§ Text excerpt
--- begin ---

Systems

Five Message Broker Patterns

I kept dropping names like Saga, CQRS, and Outbox in design reviews without being fully honest about which one solved what. A ByteByteGo infographic pushed me to stop faking it and draw each one from memory. These are the diagrams - and the use cases - that finally made them stick.

Rickvian Aldi·Software engineer·April 20, 2026·13 min read

I have been saying the words "we'll just fire an event" in design reviews for years. The words come out cleanly. The underlying picture in my head, if I am honest, has always been a little blurry. Is the event fired inside the database transaction, or after? Who consumes it? If the broker is down for thirty seconds, does anything actually break?

This week I stumbled on a ByteByteGo infographic that lined up five of these patterns side by side - Transactional Outbox, CQRS, CQRS with Event Sourcing, Saga, Competing Consumers - and I realized I could recite all of them and confidently describe maybe two.

So I did the thing that always works for me when I half-understand something. I sat down and drew each one until I could explain, in plain language, what it is, what it is for, and when I would actually reach for it. This article is that exercise, written out.

Why These Patterns Exist At All

Message brokers - Kafka, RabbitMQ, SQS, NATS, Pulsar, pick your favorite - are plumbing. They move messages from producers to consumers without either side having to know about the other. That is the whole value proposition, and it is a big one.

But the moment you put a broker in the middle of a system, new questions appear that a single-database design never had to answer:

What if my database commit succeeds but the broker publish fails?
What if two services need the same data but want completely different shapes of it?
What if a "transaction" has to span four services that each own their own database?
What if one producer emits faster than a single consumer can process?

Each of the five patterns below is a specific answer to one of those questions. None of them are new. All of them show up in real architectures under different names. What helped me was seeing them as answers to questions rather than as architectural vocabulary to namedrop.

--- end ---

§ Extracted records
--- begin ---

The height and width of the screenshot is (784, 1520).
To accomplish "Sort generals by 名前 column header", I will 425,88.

--- end ---
--- begin ---

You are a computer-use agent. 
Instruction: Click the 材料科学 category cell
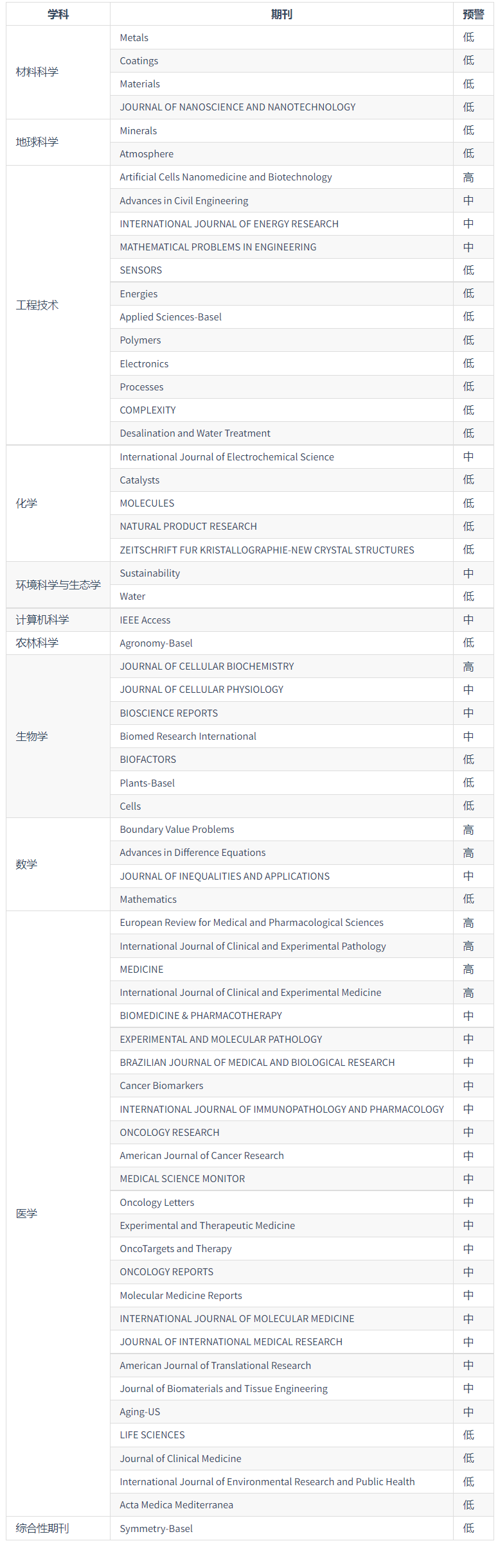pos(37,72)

--- end ---

§ Exercise requirements
1 > List the patterns that the ByteByteGo infographic described in the message broker article above lines up side by side.
2 > In the message broker article, what does the author call the whole value proposition of message brokers?
3 > Pick up the message broker article where it stops and keep writing it.

§ Results for the exercise
1 > Transactional Outbox, CQRS, CQRS with Event Sourcing, Saga, Competing Consumers

2 > They move messages from producers to consumers without either side having to know about the other.

3 >
1. Transactional Outbox - Stop Losing Events Between the DB and the Broker

The first time I shipped a service that fired events, my code looked something like this:

await db.orders.insert(newOrder);
await broker.publish("order.created", newOrder);

It works. Most of the time. The problem is the tiny window between those two lines. If the process crashes after the insert but before the publish, the row exists and the event does not. If the publish succeeds but the commit fails, the event exists for an order that was never created. There is no way to make both lines atomic, because the database and the broker do not share a transaction.

The fix is to stop trying to publish inside the request path at all. Write the event to an outbox table in the same database transaction as the business row. A separate relay process reads the outbox and publishes to the broker afterwards.

caption="Transactional Outbox - the broker publish is moved out of the request path and into a relay that reads from a table written in the same transaction as the business row."

Use case I actually hit. Order service writes an order, publishes order.created, and the email service sends a confirmation. Before the outbox: the broker had a thirty-second blip during a rolling restart and we dropped roughly two hundred confirmation emails. After the outbox: the blip became latency instead of loss - the events piled up in the table and the relay drained them once the broker came back.

The pattern already has its own deep-dive in the pattern library if you want the schema and the tradeoff between polling and CDC. The thing I want to flag here is cultural rather than technical: once a team has the outbox, await broker.publish(...) inside a request handler stops being acceptable. The guarantee the pattern gives you only holds if everybody uses it.

CQRS stands for Command Query Responsibility Segregation, which is a long way of saying: the thing you use to change data should not be the same thing you use to read data.

In a traditional app, one model and one database serve both. You write Order, you read Order, both through the same schema. That works until your reads get complicated enough that they start deforming your writes. You add denormalized columns to make a dashboard fast. You add indexes that slow down inserts. You cache. The write model becomes a compromise between two jobs.

CQRS separates them. Writes go through a command side that models business operations and lands them in a write-optimized store. Reads go through a query side that pulls from a store shaped for the reads your product actually does. The two sides stay synchronized asynchronously - usually via events flowing through the broker.

caption="CQRS - the command side owns state changes, the query side owns read shapes, and events on the broker keep the two eventually consistent."

Use case I actually hit. A product catalog where the write model was Postgres (authoritative, relational, transactional) and the read model was Elasticsearch (great at fuzzy product search, typo tolerance, faceted filters). Every catalog update was a write against Postgres. A stream of events replayed the updates into Elasticsearch. The write side never had to care about search. The read side never had to care about business rules.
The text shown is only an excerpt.